Required work: Your answer must match the material exactly, line for line.

'''

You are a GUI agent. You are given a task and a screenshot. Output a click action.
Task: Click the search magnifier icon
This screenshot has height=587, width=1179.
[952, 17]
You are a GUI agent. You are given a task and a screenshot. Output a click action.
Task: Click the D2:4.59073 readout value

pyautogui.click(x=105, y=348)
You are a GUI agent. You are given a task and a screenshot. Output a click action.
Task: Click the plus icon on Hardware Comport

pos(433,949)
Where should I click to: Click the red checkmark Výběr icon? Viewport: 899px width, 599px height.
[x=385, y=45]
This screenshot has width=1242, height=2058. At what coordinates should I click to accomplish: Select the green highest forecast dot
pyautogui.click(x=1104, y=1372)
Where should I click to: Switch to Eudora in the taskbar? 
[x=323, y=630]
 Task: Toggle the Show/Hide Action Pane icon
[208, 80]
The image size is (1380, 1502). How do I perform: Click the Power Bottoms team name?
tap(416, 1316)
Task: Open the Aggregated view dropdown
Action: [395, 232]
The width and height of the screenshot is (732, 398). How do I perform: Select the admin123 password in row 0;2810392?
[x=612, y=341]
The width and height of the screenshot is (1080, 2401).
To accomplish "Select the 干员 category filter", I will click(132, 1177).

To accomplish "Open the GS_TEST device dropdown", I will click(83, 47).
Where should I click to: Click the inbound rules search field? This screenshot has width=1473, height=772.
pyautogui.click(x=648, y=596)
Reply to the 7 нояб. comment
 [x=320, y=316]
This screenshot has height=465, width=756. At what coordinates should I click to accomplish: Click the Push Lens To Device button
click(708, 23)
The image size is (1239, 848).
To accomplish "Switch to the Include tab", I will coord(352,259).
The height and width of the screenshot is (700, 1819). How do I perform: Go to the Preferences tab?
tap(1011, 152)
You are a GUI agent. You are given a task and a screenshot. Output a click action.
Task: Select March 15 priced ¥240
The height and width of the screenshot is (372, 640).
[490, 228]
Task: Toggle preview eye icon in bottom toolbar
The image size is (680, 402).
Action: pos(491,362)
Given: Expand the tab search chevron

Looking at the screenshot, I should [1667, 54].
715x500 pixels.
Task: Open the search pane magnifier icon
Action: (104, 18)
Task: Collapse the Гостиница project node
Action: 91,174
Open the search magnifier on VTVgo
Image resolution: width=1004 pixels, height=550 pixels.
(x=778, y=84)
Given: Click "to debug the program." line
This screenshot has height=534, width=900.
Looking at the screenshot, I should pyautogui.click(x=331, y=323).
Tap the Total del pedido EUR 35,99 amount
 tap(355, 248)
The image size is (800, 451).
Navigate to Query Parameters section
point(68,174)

'''

Written answer:
You are a GUI agent. You are given a task and a screenshot. Output a click action.
Task: Click the search magnifier icon
This screenshot has height=587, width=1179.
[952, 17]
You are a GUI agent. You are given a task and a screenshot. Output a click action.
Task: Click the D2:4.59073 readout value

pyautogui.click(x=105, y=348)
You are a GUI agent. You are given a task and a screenshot. Output a click action.
Task: Click the plus icon on Hardware Comport

pos(433,949)
Where should I click to: Click the red checkmark Výběr icon? Viewport: 899px width, 599px height.
[x=385, y=45]
This screenshot has width=1242, height=2058. At what coordinates should I click to accomplish: Select the green highest forecast dot
pyautogui.click(x=1104, y=1372)
Where should I click to: Switch to Eudora in the taskbar? 
[x=323, y=630]
 Task: Toggle the Show/Hide Action Pane icon
[208, 80]
The image size is (1380, 1502). How do I perform: Click the Power Bottoms team name?
tap(416, 1316)
Task: Open the Aggregated view dropdown
Action: [395, 232]
The width and height of the screenshot is (732, 398). How do I perform: Select the admin123 password in row 0;2810392?
[x=612, y=341]
The width and height of the screenshot is (1080, 2401).
To accomplish "Select the 干员 category filter", I will click(132, 1177).

To accomplish "Open the GS_TEST device dropdown", I will click(83, 47).
Where should I click to: Click the inbound rules search field? This screenshot has width=1473, height=772.
pyautogui.click(x=648, y=596)
Reply to the 7 нояб. comment
 [x=320, y=316]
This screenshot has height=465, width=756. At what coordinates should I click to accomplish: Click the Push Lens To Device button
click(708, 23)
The image size is (1239, 848).
To accomplish "Switch to the Include tab", I will coord(352,259).
The height and width of the screenshot is (700, 1819). How do I perform: Go to the Preferences tab?
tap(1011, 152)
You are a GUI agent. You are given a task and a screenshot. Output a click action.
Task: Select March 15 priced ¥240
The height and width of the screenshot is (372, 640).
[490, 228]
Task: Toggle preview eye icon in bottom toolbar
The image size is (680, 402).
Action: pos(491,362)
Given: Expand the tab search chevron

Looking at the screenshot, I should [1667, 54].
715x500 pixels.
Task: Open the search pane magnifier icon
Action: (104, 18)
Task: Collapse the Гостиница project node
Action: 91,174
Open the search magnifier on VTVgo
Image resolution: width=1004 pixels, height=550 pixels.
(x=778, y=84)
Given: Click "to debug the program." line
This screenshot has height=534, width=900.
Looking at the screenshot, I should pyautogui.click(x=331, y=323).
Tap the Total del pedido EUR 35,99 amount
 tap(355, 248)
The image size is (800, 451).
Navigate to Query Parameters section
point(68,174)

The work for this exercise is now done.